There are a huge number of exercises that can help to develop strength and stability of the shoulders and reduce your risk of many types of injuries. This week we will look at one particular exercise called the ‘alternate arm plank push up’.
How it benefits your body
The shoulder girdle is an extremely complex area of the body, that includes the shoulder joint, scapula, collar bone and all of the attachments of these areas to each other and the thorax at the front and back of the body. It is extremely mobile enabling a large range of movement that aids us in performing activities such as the golf swing. However it gains this mobility at the sacrifice of stability. The stability of the shoulder girdle is aided hugely by a large number of muscles and the way that these muscles work together during movements of the arm/shoulder. Getting strong and stable in the shoulders will help you in performing many different sports and general day to day life whilst helping to prevent many common injuries
How it benefits your golf game
Each shoulder has to work in very different ways during the golf swing but both require huge amounts of mobility & needs stability and strength in order to do these completed movements quickly and safely. This exercise helps to develop these qualities whilst at the same time works the trunk/core and the shoulder girdle also has to work hard to resist and control rotational forces during the single arm push up and drop down. This is important in sporting movements like the golf swing
They can be done as part of your general fitness training as well as in your warm up. These are the same type of exercises that the European Tour professionals do on Tour.

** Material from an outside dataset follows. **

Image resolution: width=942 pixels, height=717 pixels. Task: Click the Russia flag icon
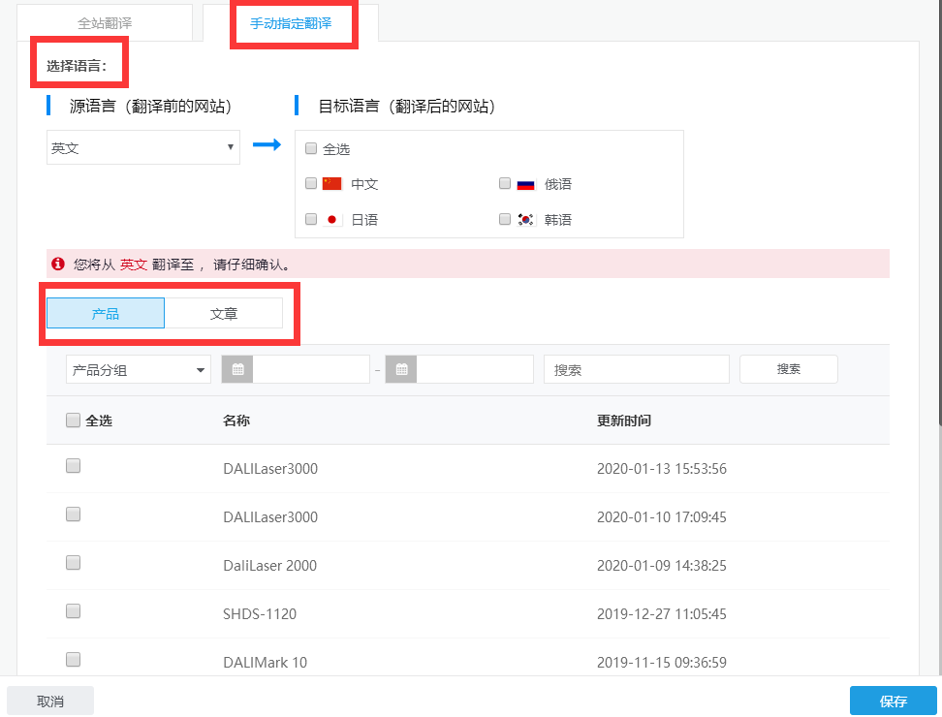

How to do an ‘Alternate arm Plank push up’
For beginners the start position can be a kneeling plank, resting on the knees and the forearms. Once you have mastered the exercise from the kneeling plank (or are already at a level to try it straight away) move into the full plank position on forearms and toes (as shown in the photo). To make it easier try starting with your feet further apart. Make sure you keep a neutral strong spine and hip position throughout this exercise (avoid sagging of the hips towards the floor).
To begin the exercise start by placing one palm on the floor and push up through that arm until straight and then place the other palm on the floor and straighten the second arm. Then with the first arm drop back down onto the forearm and then do the same with the second arm. Repeat between 5-10 times for each set for 4 sets. Remember to swap which side goes first each time on each set to alternate the effort on each side.